CARNOSAUR (1993)

Plus opportuniste que jamais, Roger Corman anticipe le succès de Jurassic Park en produisant dans l'urgence son propre film de dinosaures

CARNOSAUR

1993 – USA

Réalisé par Adam Simon

Avec Diane Ladd, Raphael Sbarge, Jennifer Runyon, Clint Howard, Harrison Page, Ned Bellamy, Frank Novak, Ed Williams

THEMA DINOSAURES I SAGA CARNOSAUR

Roger Corman est un malin. Lorsqu’il entend parler du projet Jurassic Park, il remue ciel et terre pour produire à la vitesse grand V son propre film de dinosaure et se lance comme défi de sortir le sien avant celui de Spielberg, histoire de passer pour un visionnaire plutôt qu’un vulgaire plagieur (comme si sa réputation en la matière était encore à faire !). Ne poussant pas les recherches trop loin, il décide de mettre en scène les mêmes dinosaures carnivores que Jurassic Park (un tyrannosaurus rex et un proche cousin du vélociraptor, le deinonychus), utilise lui aussi un prétexte génétique pour expliquer leur naissance, et se pare d’une once de respectabilité en adaptant un roman (en l’occurrence un livre de John Brosnan se camouflant sous le pseudonyme d’Harry Adam Knight). Héroïne de Carnosaur, la scientifique Jane Tiptree décide d’arrêter les travaux à vocation militaire que lui commande le secteur privé. Persuadée que la race humaine est la pire chose qui soit jamais arrivée sur Terre, elle se met carrément en tête de l’anéantir.

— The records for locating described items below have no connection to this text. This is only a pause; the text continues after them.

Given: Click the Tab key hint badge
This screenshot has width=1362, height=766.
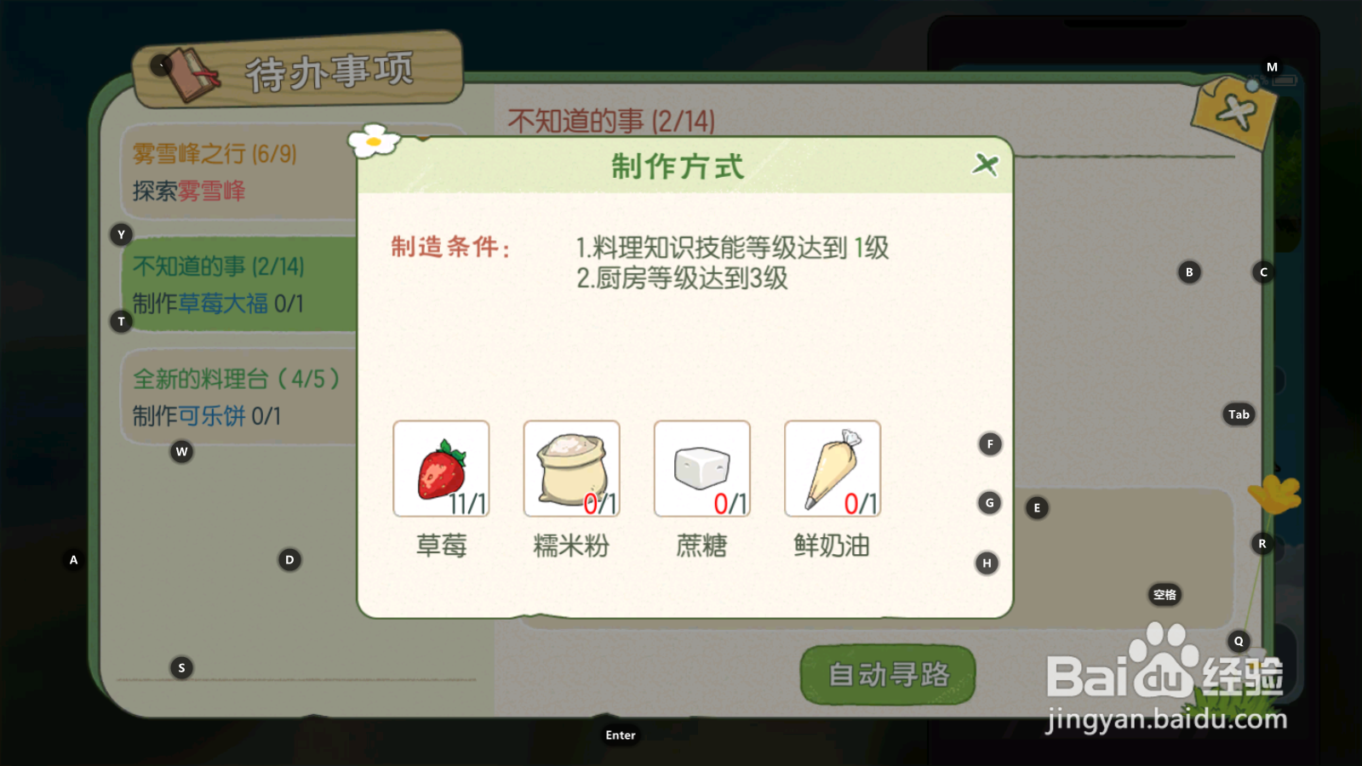Looking at the screenshot, I should (1239, 414).
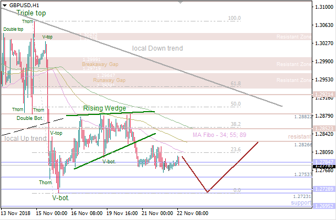
Task: Click the Fibonacci 38.2 level label
Action: tap(235, 124)
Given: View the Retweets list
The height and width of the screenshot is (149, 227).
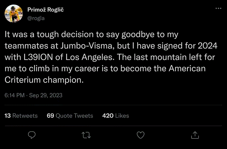Looking at the screenshot, I should (x=25, y=115).
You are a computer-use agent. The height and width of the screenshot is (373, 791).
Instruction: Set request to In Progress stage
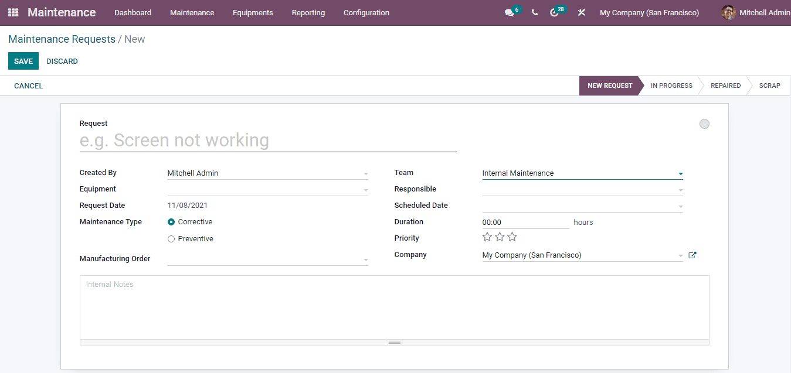(x=671, y=85)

Sous couvert de recherches sur les poulets d’élevage, elle crée donc génétiquement une nouvelle race de dinosaures en injectant de l’ADN reptilienne dans des embryons de poulets. Le résultat est un duo de carnosaures redoutables qui sèment dès lors la panique dans une petite ville avoisinante.

Fort de ce scénario pour le moins aberrant, Carnosaur veut se donner un aspect high-tech en affichant des données (pourcentages, comptes à rebours, etc.) avant chaque scène. Ce parti pris systématique devient vite exaspérant, d’autant que les actions parallèles créent d’emblée une énorme confusion. Les dinosaures, accouchés comme dans Alien par des femmes contaminées, sont franchement pitoyables. A trop vouloir préparer et tourner son film dans l’urgence, Corman a rejeté l’animation image par image au profit de marionnettes mécaniques très caoutchouteuses et maladroitement animées, œuvre d’un John Buechler qu’on connut plus inspiré (Re-Animator, From Beyond). La vraie nouveauté du film est d’associer les dinosaures au gore, en particulier dans la scène où le deinonychus massacre les écologistes enchaînés aux bulldozers avec force gerbes de sang et mutilations en tout genre.

Dino-gore

Mais le gore est facile, et Buechler n’est pas un novice en la matière. En revanche, il s’avère bien plus difficile de faire peur ou de créer une action palpitante. Et dans ce domaine, le réalisateur Adam Simon échoue systématiquement. La scène finale du combat entre le tyrannosaure et la pelleteuse, empruntée à Dinosaurus et The Crater Lake Monster et surtout calquée sur le final d’Aliens, est découpée et montée avec tellement de confusion – probablement pour camoufler la maladresse des effets spéciaux – qu’elle tombe complètement à plat. Seul le dénouement réussit à surprendre. Enfin presque, parce que George Romero en avait inventé un similaire quinze ans auparavant dans La Nuit des Morts Vivants. Suffisamment rentable, Carnosaur connaîtra deux séquelles, respectivement réalisées par Louis Morneau et Jonathan Winfrey, tandis que les dinosaures eux-mêmes resserviront dans d’autres productions Corman.